• _PROMPT_
Can you rewrite the lines starting with the one that contains "The image size is (667, 822)." and continuing through the one that contains "Action: (37, 413)", replacing "rice roll" with "noodle soup" and leaving everything else unchanged?

• _WORKING DATA_
— Begin —
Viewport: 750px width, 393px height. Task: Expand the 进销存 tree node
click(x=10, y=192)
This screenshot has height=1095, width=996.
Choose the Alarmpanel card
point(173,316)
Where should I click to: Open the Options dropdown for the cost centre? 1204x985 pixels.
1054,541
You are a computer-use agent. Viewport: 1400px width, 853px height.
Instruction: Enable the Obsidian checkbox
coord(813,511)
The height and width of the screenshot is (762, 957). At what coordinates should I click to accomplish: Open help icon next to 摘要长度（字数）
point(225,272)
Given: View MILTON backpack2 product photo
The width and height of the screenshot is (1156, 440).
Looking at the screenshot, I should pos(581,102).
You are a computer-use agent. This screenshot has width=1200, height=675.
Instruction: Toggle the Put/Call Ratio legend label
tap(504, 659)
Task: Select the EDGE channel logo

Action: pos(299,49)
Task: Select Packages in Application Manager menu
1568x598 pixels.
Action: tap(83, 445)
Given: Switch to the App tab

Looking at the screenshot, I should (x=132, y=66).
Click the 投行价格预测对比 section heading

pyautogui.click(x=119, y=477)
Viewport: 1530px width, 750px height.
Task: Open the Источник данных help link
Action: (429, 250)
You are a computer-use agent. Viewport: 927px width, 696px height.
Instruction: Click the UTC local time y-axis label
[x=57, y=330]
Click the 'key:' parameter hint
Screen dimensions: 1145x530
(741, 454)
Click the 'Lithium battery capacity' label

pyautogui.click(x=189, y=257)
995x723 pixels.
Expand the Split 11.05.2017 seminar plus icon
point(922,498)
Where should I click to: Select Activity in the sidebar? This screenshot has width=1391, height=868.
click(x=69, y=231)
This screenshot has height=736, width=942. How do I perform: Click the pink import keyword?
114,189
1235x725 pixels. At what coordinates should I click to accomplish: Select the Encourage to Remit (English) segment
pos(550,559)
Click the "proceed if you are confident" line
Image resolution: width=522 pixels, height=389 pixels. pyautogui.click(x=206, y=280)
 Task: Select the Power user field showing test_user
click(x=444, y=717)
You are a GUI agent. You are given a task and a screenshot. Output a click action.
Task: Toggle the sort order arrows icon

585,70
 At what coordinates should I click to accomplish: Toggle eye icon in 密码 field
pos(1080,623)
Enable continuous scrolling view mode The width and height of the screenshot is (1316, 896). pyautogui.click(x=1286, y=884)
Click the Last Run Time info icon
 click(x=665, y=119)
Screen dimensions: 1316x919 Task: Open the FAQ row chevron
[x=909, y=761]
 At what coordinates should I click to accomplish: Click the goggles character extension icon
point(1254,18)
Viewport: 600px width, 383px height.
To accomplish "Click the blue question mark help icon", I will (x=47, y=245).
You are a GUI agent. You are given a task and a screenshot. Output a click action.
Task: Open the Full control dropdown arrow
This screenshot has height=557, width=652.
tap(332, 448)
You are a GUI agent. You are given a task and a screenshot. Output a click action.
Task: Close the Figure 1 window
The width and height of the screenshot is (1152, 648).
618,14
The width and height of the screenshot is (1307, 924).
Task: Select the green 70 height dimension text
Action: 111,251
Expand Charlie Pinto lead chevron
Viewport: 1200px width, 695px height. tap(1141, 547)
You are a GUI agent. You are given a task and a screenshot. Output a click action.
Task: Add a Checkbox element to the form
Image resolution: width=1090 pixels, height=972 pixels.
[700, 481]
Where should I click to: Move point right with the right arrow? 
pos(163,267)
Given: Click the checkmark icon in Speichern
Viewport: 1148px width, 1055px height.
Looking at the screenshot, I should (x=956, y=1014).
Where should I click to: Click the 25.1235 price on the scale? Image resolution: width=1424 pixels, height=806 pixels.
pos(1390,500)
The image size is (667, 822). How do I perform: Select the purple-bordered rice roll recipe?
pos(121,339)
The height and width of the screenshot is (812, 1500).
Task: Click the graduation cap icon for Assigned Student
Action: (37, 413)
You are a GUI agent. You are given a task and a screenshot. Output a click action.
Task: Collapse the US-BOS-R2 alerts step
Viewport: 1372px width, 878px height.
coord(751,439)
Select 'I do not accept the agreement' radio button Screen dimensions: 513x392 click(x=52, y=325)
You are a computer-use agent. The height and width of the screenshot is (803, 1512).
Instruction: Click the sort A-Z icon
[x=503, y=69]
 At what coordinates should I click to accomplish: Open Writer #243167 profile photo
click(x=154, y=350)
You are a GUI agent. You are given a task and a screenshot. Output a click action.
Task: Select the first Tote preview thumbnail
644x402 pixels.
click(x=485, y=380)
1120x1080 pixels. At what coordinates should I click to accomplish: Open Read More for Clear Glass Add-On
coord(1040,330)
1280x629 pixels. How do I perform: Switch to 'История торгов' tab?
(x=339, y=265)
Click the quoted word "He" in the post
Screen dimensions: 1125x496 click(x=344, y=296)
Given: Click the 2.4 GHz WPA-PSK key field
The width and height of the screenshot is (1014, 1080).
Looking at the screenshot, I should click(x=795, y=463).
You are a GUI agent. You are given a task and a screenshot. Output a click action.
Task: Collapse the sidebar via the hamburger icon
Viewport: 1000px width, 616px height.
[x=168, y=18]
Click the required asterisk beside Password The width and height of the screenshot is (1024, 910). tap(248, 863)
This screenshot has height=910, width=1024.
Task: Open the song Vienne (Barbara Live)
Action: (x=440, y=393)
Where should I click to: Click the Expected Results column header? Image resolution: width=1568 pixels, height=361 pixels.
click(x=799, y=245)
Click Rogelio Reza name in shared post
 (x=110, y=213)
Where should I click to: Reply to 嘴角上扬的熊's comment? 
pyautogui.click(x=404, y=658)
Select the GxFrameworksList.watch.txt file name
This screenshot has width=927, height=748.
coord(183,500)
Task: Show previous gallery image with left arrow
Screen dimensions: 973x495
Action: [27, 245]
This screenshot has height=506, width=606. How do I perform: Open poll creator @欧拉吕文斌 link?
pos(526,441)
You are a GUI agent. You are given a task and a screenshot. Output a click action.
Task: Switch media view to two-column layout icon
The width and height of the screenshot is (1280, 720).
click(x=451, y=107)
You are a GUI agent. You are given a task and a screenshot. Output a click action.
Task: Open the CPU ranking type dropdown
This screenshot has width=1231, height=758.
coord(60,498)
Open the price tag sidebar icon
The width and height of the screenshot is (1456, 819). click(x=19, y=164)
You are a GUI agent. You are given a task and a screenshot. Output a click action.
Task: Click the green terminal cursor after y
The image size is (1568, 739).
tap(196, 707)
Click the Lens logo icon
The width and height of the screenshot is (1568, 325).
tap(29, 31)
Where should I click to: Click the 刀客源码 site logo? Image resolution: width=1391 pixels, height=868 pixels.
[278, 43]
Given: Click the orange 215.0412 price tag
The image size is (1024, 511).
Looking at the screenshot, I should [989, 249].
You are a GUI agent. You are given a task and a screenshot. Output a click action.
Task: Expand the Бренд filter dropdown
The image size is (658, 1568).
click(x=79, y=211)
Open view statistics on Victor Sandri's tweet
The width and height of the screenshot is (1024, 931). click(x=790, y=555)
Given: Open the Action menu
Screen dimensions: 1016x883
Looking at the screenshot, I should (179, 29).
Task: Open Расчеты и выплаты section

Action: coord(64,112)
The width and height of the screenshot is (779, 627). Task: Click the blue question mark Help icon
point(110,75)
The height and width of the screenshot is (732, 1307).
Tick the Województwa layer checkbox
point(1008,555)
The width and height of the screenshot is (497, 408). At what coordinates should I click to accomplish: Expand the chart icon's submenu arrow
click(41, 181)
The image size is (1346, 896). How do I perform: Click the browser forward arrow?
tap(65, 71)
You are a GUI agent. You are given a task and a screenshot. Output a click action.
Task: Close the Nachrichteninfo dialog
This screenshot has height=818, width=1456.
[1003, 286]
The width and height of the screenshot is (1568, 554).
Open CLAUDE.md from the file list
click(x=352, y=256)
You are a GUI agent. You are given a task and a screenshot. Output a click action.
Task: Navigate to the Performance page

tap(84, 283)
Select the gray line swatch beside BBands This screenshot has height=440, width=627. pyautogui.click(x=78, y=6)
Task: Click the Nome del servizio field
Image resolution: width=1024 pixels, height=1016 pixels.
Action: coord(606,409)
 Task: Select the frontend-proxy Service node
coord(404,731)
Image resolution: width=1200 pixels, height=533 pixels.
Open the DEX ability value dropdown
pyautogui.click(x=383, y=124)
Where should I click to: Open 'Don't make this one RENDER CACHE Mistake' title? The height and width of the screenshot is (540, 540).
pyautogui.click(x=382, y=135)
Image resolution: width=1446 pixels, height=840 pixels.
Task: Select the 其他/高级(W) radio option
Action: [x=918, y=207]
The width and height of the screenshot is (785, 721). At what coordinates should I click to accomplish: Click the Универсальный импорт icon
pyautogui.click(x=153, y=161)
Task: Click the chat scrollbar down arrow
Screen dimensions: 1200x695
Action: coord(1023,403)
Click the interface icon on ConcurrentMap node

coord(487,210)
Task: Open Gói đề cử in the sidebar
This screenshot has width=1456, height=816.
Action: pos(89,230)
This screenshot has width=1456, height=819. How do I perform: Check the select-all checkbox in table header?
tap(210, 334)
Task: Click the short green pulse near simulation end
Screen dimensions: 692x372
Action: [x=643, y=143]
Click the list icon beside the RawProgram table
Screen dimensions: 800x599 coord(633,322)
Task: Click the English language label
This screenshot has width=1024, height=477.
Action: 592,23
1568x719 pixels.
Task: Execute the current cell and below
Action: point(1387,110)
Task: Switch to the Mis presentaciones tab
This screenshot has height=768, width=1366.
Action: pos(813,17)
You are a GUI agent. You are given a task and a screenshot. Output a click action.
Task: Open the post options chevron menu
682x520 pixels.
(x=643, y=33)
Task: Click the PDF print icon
— End —
• _REPLY_
The image size is (667, 822). How do I perform: Select the purple-bordered noodle soup recipe?
pos(121,339)
The height and width of the screenshot is (812, 1500).
Task: Click the graduation cap icon for Assigned Student
Action: (37, 413)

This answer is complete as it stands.